_Work to complete_:
Retype the stretch of the data below from the line containing "The width and" through the end of the data. Leave out the pictures.

(Data from a source)
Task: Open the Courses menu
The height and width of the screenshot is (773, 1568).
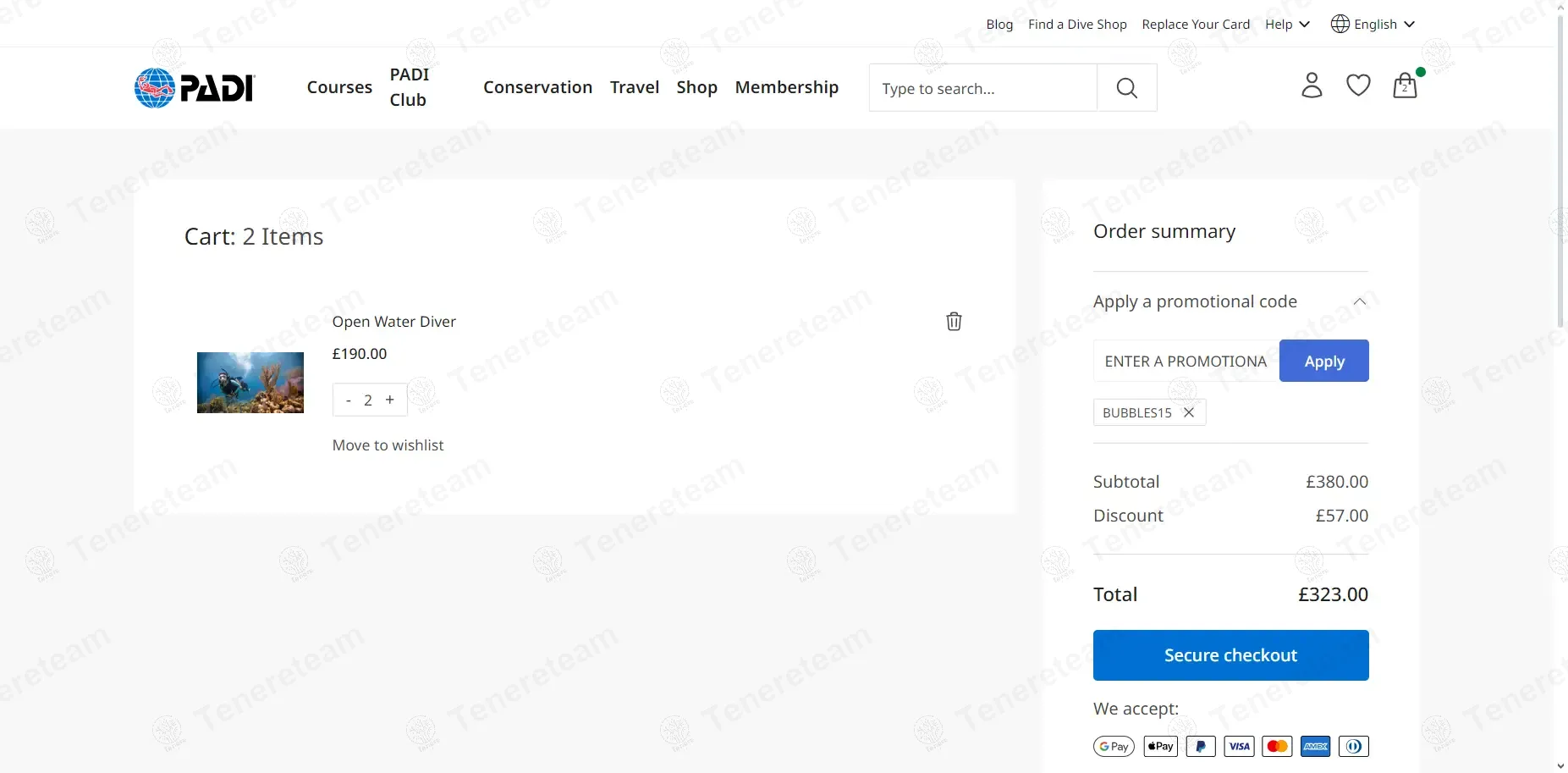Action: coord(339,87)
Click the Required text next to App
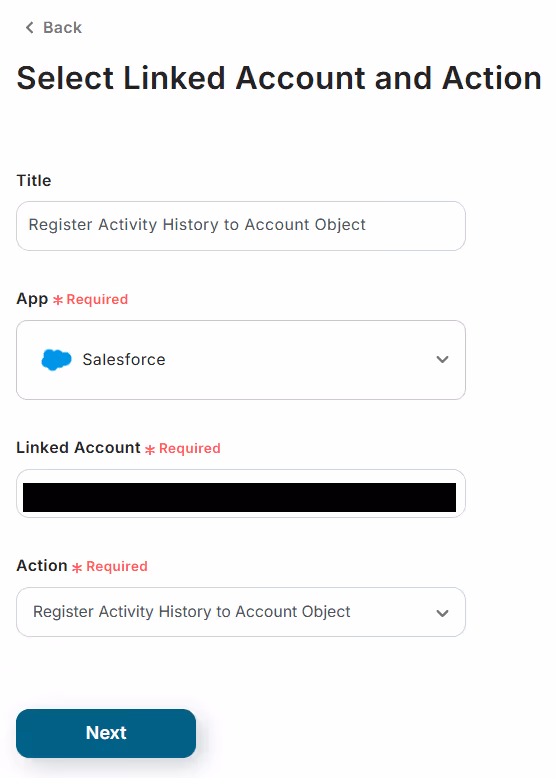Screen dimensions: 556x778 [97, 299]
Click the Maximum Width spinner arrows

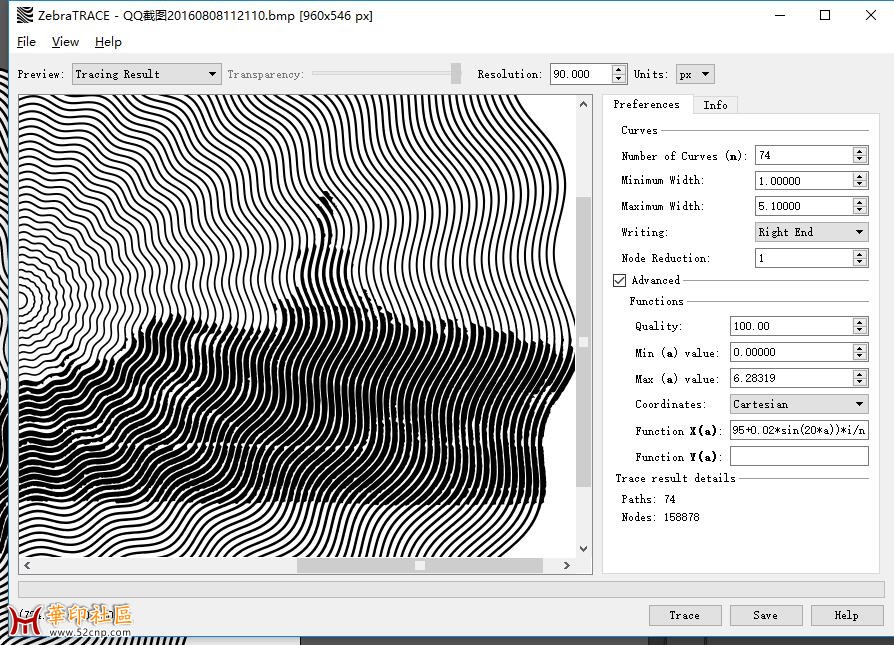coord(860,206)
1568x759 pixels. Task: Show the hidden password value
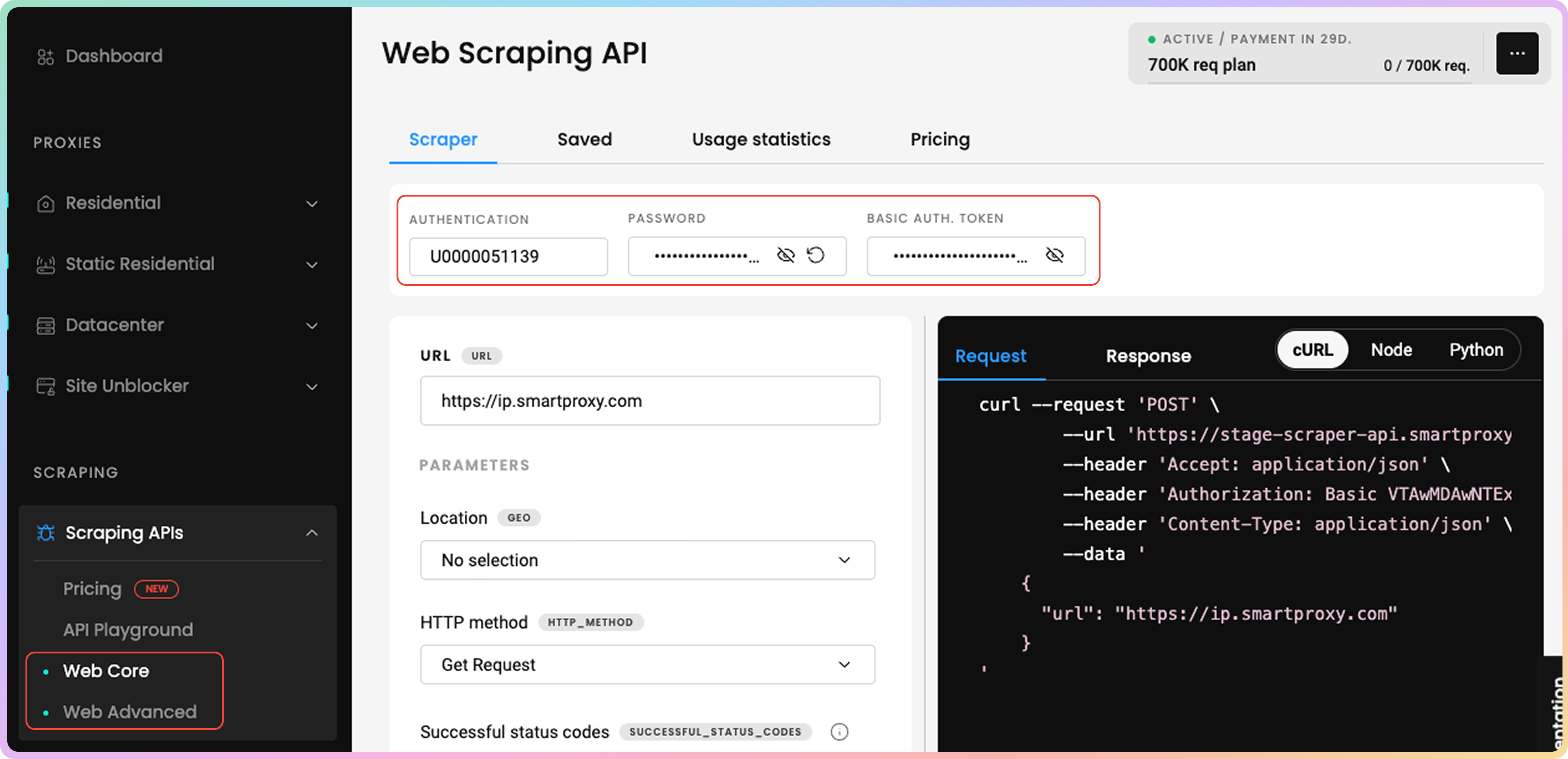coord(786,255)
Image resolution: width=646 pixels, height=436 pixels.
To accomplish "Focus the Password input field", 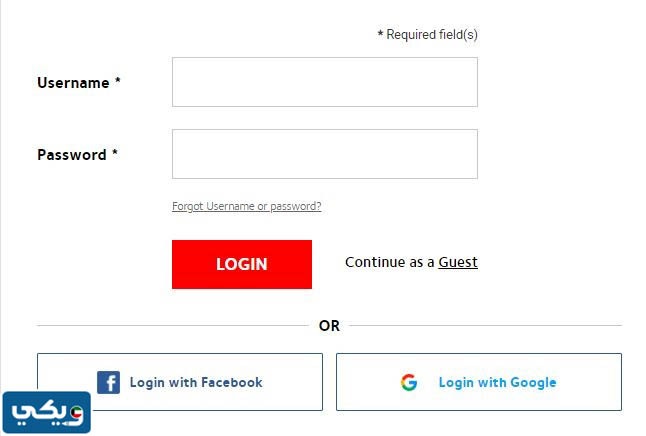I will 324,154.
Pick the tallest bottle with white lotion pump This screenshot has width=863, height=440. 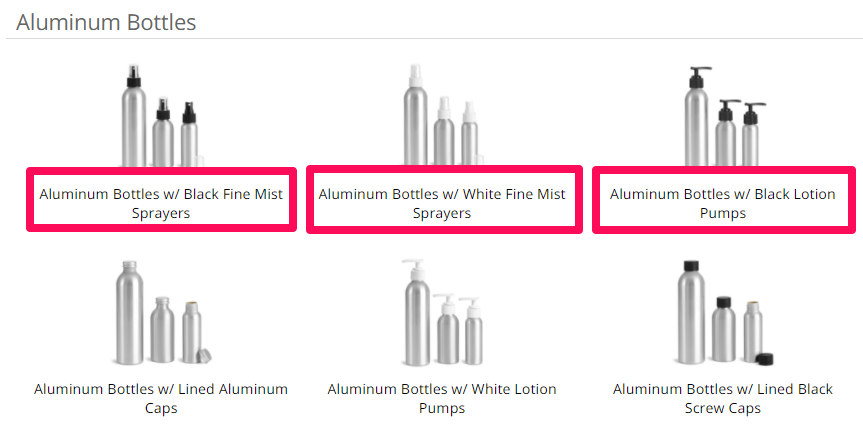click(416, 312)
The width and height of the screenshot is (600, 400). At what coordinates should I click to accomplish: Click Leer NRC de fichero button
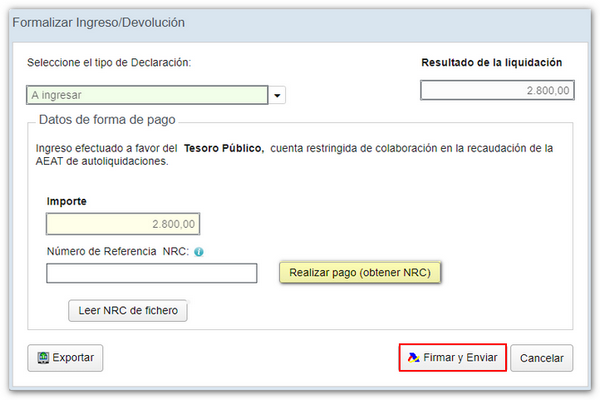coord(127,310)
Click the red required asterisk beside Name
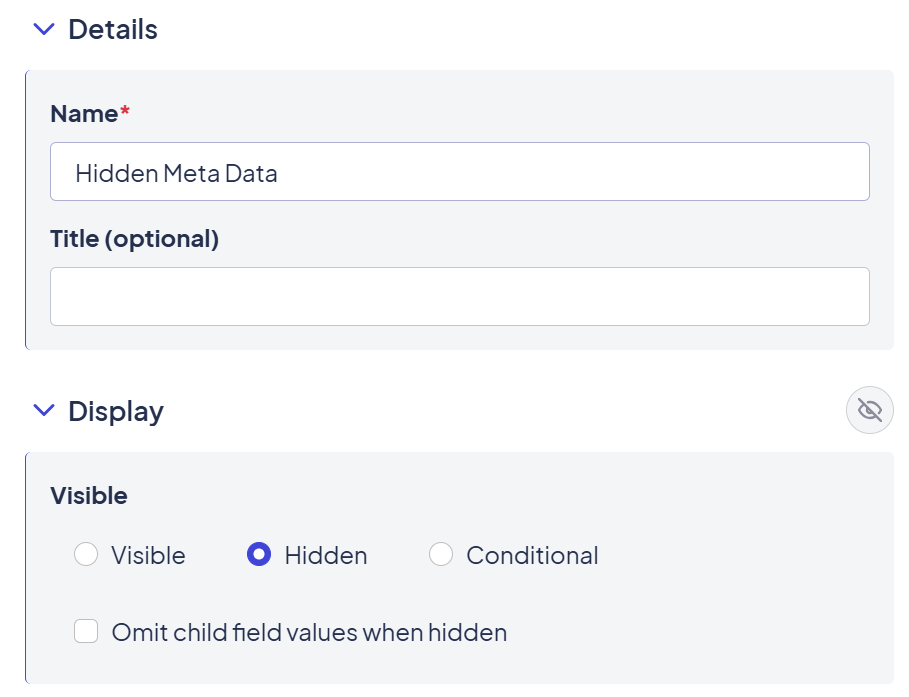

_Answer to the task_:
The width and height of the screenshot is (600, 400). At what coordinates should I click to accomplish: Click Leer NRC de fichero button
coord(127,310)
Click the red required asterisk beside Name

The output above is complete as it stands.